One of the best way to learn about a failure is by looking at how it failed. Sometimes it is too costly to repeat the failure.In such cases Logs and Metrics will help you understand how was the system during the event. First thing after the event is to collect the logs and metrics.
Use divide and conquer approach. In the system, identify a range where the bug might be. The point where it crashed is the starting point, from there till the beginning of the system is the end point of investigation. Choose a half way and see if things look good. If things look good go towards crash. If things look bad go further away, that is next half. Do this until you find the exact issue point. Also during this search, we might find some small bugs. Fix them and restart the search, but do not get carried away and start fixing design and best practice issues.
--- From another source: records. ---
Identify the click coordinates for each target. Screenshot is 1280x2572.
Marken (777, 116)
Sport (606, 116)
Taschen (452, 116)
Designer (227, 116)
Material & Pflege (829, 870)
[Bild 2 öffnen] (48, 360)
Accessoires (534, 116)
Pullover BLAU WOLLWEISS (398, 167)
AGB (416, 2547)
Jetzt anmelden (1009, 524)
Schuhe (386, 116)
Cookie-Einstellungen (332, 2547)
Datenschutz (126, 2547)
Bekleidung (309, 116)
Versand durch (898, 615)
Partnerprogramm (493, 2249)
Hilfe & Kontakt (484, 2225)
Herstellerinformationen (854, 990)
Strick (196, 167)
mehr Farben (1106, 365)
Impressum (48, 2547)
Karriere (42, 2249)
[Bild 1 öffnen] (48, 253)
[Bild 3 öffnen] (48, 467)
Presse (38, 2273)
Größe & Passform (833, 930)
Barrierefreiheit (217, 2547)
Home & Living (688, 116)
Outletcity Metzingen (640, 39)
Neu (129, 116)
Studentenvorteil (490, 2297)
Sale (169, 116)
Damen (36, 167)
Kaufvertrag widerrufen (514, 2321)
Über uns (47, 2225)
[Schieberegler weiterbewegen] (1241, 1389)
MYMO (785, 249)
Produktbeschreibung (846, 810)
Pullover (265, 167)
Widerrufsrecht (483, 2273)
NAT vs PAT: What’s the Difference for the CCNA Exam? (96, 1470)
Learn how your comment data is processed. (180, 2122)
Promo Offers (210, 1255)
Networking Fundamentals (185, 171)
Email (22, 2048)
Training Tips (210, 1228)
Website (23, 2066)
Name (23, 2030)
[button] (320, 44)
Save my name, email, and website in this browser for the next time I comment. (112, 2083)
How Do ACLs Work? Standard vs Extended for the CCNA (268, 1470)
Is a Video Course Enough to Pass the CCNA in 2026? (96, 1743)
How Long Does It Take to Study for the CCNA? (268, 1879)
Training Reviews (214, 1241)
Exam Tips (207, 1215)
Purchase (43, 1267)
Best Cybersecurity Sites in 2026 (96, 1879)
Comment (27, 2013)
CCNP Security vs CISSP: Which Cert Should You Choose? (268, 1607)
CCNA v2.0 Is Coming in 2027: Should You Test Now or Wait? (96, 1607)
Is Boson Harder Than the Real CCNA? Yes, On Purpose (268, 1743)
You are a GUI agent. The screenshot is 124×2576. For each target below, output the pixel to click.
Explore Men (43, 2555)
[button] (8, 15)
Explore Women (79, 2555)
During debugging, we are in the race to find the bug. So during that time, we either try to fail the system from good state to reproduce the issue or correct the system from failed state to find a fix. To do that, we modify the system by overwriting the variables, adding extra logic, updating inputs, etc. All these things should be done in isolation and tested to see its affect. If the change is not giving any result, then it needs to be reverted back. Do single change at a time and revert it if it is having no affect.
Keep an audit trail detailing everything - time of events, steps of the event, components in the event, how each of the components interact, what was changed and what was observed. This would help in reproducing the error, analyze the failure and find the solutions for it.
During debugging, we make lot of assumptions. These assumptions should be documented. Always keep in mind, from time to time, these assumptions should be questioned - do they still hold. Otherwise there is a chance that it might lead to wrong results/conclusions.
Apart from assumptions, there are basic fundamentals which we usually assume to be true. Again verify those basic fundamentals.
It is never fixed until you know the root cause and prove it by removing the fix to reproduce it.
When we get stuck, not knowing what is going on, it is important to get a fresh view. We can choose one of these or a combination of them -
1. Talk to Krishna about my thoughts on the issue (Rubber Duck)
2. Talk to experienced person who knows about the environment or used the product a lot.
3. Talk to an expert who knows about the subject.